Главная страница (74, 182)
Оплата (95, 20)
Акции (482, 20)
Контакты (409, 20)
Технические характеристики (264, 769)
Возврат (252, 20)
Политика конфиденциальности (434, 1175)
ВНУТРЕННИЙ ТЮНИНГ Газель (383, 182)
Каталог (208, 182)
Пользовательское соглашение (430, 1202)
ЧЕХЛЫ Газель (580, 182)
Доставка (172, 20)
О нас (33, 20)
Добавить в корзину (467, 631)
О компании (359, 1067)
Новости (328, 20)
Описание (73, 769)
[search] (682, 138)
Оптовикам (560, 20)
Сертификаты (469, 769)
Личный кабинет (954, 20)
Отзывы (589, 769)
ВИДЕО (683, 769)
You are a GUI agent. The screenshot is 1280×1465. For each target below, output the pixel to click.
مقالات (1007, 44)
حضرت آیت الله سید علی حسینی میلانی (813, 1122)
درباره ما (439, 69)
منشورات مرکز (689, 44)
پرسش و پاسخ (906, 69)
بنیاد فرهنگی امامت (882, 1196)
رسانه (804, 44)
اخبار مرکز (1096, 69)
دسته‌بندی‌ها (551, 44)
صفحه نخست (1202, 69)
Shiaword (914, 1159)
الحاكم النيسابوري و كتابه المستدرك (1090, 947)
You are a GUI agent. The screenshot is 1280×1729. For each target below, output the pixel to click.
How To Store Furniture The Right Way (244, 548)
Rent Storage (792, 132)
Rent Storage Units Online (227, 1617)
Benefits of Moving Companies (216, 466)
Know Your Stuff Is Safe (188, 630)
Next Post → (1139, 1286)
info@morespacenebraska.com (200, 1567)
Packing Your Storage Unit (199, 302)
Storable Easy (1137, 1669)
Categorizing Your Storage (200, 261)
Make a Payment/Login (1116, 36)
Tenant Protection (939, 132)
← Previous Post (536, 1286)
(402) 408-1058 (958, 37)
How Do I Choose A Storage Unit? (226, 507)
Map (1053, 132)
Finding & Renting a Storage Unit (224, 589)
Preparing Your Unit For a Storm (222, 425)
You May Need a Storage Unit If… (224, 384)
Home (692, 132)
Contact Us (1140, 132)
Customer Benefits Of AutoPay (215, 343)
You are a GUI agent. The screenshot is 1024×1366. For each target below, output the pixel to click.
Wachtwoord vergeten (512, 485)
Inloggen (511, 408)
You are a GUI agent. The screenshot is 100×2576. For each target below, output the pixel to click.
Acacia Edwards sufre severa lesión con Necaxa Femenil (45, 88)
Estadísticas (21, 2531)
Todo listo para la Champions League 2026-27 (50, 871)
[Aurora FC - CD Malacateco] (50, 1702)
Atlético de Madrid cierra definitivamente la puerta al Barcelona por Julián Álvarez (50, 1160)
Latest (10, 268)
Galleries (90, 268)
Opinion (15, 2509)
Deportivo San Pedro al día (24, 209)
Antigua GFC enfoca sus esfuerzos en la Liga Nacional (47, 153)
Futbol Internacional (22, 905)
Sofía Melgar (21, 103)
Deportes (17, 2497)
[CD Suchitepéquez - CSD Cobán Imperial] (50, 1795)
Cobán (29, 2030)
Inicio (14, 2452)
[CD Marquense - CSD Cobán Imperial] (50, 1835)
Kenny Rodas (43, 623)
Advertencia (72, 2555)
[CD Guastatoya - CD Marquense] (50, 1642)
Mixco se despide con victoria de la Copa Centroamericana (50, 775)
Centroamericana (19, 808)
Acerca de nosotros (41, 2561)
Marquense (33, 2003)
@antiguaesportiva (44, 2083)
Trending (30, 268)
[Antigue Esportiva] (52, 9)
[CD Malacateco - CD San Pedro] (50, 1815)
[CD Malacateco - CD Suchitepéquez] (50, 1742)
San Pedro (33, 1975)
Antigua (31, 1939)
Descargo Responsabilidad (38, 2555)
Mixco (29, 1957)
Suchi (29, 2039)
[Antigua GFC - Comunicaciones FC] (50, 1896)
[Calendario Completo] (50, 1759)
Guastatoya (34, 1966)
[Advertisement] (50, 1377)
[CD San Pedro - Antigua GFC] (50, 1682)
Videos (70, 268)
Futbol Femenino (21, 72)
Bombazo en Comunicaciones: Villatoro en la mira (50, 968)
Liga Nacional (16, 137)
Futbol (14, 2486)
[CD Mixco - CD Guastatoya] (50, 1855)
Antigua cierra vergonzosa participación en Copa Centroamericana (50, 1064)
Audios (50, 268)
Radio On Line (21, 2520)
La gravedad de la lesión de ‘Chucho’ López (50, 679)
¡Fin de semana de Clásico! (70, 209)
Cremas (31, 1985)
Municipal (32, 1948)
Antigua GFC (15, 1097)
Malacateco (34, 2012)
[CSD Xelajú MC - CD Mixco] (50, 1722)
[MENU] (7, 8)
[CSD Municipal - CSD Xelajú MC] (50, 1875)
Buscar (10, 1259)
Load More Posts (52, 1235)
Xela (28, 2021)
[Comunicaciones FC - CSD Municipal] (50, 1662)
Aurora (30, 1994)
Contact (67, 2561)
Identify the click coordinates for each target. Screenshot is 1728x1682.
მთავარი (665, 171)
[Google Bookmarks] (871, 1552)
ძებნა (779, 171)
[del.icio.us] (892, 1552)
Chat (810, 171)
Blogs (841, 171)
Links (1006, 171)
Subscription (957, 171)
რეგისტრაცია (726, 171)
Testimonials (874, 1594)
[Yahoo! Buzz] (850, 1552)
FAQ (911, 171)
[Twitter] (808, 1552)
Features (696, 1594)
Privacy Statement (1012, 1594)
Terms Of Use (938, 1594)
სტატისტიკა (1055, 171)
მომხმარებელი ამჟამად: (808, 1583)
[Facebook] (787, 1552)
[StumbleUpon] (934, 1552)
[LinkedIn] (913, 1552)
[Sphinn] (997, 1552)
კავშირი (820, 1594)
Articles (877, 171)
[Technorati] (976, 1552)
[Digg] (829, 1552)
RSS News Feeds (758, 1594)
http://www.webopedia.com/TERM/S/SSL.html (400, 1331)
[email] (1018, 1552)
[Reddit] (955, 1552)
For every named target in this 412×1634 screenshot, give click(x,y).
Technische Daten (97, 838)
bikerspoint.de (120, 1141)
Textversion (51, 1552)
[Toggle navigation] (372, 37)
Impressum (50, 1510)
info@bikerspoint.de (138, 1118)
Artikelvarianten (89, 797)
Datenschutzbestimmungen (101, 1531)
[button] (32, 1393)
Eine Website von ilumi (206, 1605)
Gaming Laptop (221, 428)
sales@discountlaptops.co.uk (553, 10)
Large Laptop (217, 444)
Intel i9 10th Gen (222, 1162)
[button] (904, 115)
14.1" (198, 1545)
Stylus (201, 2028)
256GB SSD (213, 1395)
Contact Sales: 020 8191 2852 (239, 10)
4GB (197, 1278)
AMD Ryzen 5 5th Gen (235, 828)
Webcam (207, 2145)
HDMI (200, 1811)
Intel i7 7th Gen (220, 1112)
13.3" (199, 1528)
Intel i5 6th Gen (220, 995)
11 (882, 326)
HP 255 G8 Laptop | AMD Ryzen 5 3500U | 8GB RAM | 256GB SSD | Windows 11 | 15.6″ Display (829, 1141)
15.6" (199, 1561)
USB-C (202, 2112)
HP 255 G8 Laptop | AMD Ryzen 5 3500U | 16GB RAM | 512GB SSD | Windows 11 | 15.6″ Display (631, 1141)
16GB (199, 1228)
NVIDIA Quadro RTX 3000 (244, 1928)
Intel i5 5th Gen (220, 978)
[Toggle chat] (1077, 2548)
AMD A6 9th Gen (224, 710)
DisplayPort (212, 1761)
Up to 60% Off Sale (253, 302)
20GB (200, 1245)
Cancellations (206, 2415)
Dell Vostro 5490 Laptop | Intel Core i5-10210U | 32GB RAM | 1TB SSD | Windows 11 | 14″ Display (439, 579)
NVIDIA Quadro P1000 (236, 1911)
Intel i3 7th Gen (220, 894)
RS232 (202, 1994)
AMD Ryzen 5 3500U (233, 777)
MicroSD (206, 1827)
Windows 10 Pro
==========
__Task instructions__
Working from the material above, restate word for word the lines between the line with "Packing Your Storage Unit (199, 302)" and the line with "Preparing Your Unit For a Storm (222, 425)", both included, and only those.

__Response to this exercise__
Packing Your Storage Unit (199, 302)
Storable Easy (1137, 1669)
Categorizing Your Storage (200, 261)
Make a Payment/Login (1116, 36)
Tenant Protection (939, 132)
← Previous Post (536, 1286)
(402) 408-1058 (958, 37)
How Do I Choose A Storage Unit? (226, 507)
Map (1053, 132)
Finding & Renting a Storage Unit (224, 589)
Preparing Your Unit For a Storm (222, 425)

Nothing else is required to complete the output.